# GOSM Mods Finished!!!!!!!!!



## jtribout (Jun 6, 2008)

I've finished all the mods on my new big lock this week!!!!!!!

Lowered my smoker box for better smoke

Found a great ss smoke box that holds enough wood

Added a small shelf on the side to hold my meat thermo

Added another internal thermo on top to keep an extra eye on the smoker temp

Added  a gas tank valve to to keep an eye on my propane levels

Put on a needle valve to better regulate my temps. (This is the best) I have it set so my GOSM is at 200 on low.
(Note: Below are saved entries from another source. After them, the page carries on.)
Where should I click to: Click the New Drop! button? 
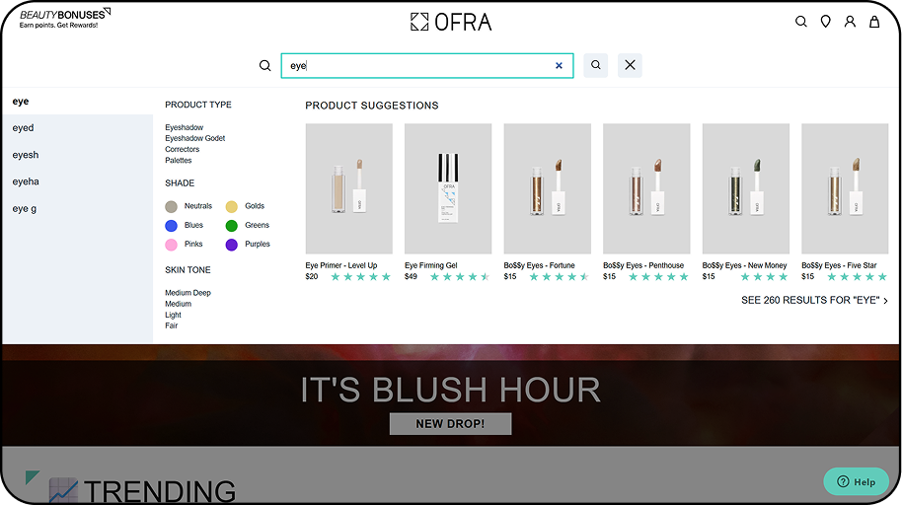(x=450, y=424)
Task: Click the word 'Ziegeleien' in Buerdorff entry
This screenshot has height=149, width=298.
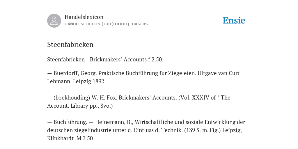Action: 182,73
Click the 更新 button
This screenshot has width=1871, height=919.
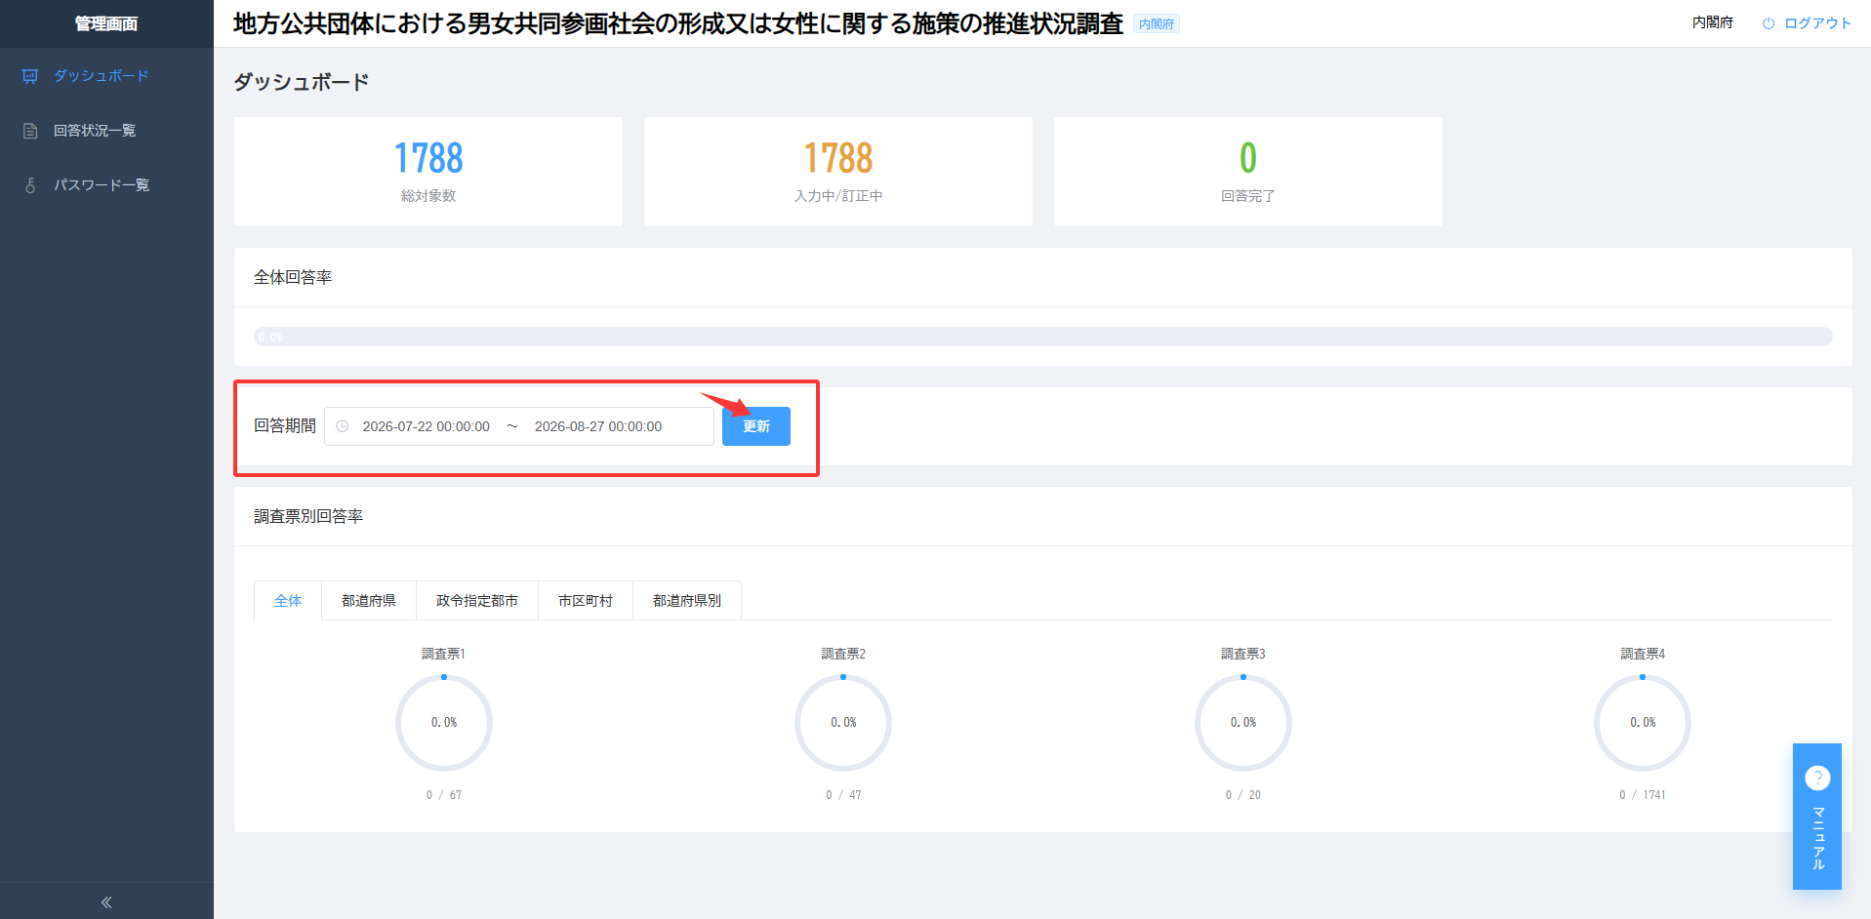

I can adjust the needle valve down to cold smoke at 115-125. Still playing...

Picked up an extra tank of propane to keep on hand. 

Got some nice Beef Ribs for tonight, Chicken for Sat. and 7.5 lbs Pork butt for Sunday


----------



## 1chaos52 (Jun 6, 2008)

Looks great. Would love to do the shelf, especially since I do not have any kind of table or anything near my smoker.

Where did you get the needle valve and how does it work? I would really like to be able to take more control over the temp. Is it easy to put in? 

I just picked up a gas tank valve and just have not used it yet.


----------



## jtribout (Jun 6, 2008)

You can order a needle valve online (???) as some have posted. I went and got a replacement hose and valve for a turkey fryer. Turkey fryers all have the needle valve on them. It seemed easier than rebuilding my current valve and running back and forth to HD for the fitting that work. 

Good luck and thanks! I've got some beef ribs on now
	

	
	
		
		



		
		
	


	





 can't wait!


----------



## ron50 (Jun 6, 2008)

Nicely done! I love the shelf.


----------



## lcruzen (Jun 6, 2008)

I just ordered one of these for my GOSM. Looks like you just disconnect the hose from the reg and put this between the 2.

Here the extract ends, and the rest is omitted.